Mr Mountford, 60, had used the Dorset patient transfer service – which has recently been blasted as ‘diabolical’ – to get to Slough.

But after his operation he was told he would have to get a private taxi back to Bridport, paid for by Wexham Park.

The journey home, he said, took almost four hours. Mr Mountford added: “It’s supposed to be diagnosis, then in to hospital as soon as possible to get the cancer removed and then you’ll be on the road to recovery.

“But I was just left waiting.

“When I did finally get a date for the operation, it was only a short stay in hospital.

“But the inconvenience of going all the way to Slough made it worse.

“It’s not good.”

Mr Mountford said that for a long time he was left believing his operation would take place at Bournemouth.

And he said being left waiting for an operation date ‘added panic and stress’ to the situation.

He said: “We were worrying that the wait might have made my condition worse.

“We didn’t know, because there were no more follow-up appointments. We were just left hanging on.

“I was ringing and ringing and nobody was picking up the phone.

“I have no problems with the care I received at Wexham, I was cared for very well.

“I couldn’t have asked for any more from the consultant and the nurses.

“But having to go all the way to Slough and having that long wait added a lot of stress to the situation.”


PATIENT governor Derek Julian will be meeting West Dorset MP Oliver Letwin today to discuss the situation.

Speaking after the governor’s meeting, Mr Julian said he did not blame Dorset County Hospital but said the situation needed to be reviewed ‘urgently.’ He added: “We should be really annoyed about this.

“We need to put it very forcefully that this situation is unacceptable.

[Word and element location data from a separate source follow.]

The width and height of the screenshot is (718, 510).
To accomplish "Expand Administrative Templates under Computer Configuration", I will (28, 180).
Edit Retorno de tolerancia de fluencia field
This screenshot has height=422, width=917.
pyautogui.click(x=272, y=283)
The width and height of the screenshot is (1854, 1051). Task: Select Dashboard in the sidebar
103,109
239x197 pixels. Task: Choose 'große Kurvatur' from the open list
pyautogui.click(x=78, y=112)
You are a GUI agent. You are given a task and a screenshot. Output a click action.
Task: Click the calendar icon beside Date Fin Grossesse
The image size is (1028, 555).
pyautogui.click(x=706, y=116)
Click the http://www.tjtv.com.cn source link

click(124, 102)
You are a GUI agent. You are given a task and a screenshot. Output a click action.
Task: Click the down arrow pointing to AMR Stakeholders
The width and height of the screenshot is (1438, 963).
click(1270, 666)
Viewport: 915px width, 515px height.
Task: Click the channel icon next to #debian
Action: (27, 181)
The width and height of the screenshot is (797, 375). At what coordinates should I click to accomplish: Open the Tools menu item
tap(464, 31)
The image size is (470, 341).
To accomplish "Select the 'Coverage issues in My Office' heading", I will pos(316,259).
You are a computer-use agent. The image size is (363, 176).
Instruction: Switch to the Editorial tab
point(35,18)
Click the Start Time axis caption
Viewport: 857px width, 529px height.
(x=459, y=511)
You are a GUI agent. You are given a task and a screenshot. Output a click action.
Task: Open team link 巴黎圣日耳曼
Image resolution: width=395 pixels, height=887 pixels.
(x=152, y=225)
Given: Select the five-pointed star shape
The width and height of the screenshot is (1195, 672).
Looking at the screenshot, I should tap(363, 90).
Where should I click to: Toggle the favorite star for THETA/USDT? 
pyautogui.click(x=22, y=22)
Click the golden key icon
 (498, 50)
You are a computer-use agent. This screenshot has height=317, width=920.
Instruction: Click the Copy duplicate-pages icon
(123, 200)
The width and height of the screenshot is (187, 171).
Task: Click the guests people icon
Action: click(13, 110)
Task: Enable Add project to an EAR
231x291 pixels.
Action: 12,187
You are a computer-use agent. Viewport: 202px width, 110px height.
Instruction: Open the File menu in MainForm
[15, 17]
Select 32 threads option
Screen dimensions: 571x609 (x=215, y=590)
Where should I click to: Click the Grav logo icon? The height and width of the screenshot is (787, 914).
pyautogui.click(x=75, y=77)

“It is already too long to have been waiting at 62 days.

“When you are diagnosed with cancer, action needs to be taken as quickly as possible.”


A SPOKESMAN for The Royal Bournemouth and Christchurch Hospitals NHS Foundation Trust said: “Robotic assisted surgery (RAS) is an increasingly popular alternative to laparoscopic surgery, principally for cancer.

“Our Trust is the designated local centre for major urological cancers and purchased a Da Vinci robot jointly with a local charity last autumn, after extensive discussions with commissioners and other local health partners. 

“By the end of March 2014, the Trust will have treated approximately 35 patients diagnosed with malignant prostate cancer.
“The National Institute for Health and Care Excellence (NICE) published guidance for the management of prostate cancer, including RAS, in January 2014.

“This included indicative numbers of 150 cases per centre per year.
“But only a few centres in the NHS are working at that level. 

“NHS England recently published guidance halting the commissioning of new robotic services, pending the production of a new national commissioning policy for RAS.
“While we await this policy, we will not be adding names to the existing waiting list for RAS, meaning that patients from across the county will have to go further afield, and wait longer for robotic surgery. 

We are involved in detailed, senior level discussions with local commissioners to provide clarity over the short-term future of robotic assisted surgery in Dorset while NHS England develops the national commissioning policy.”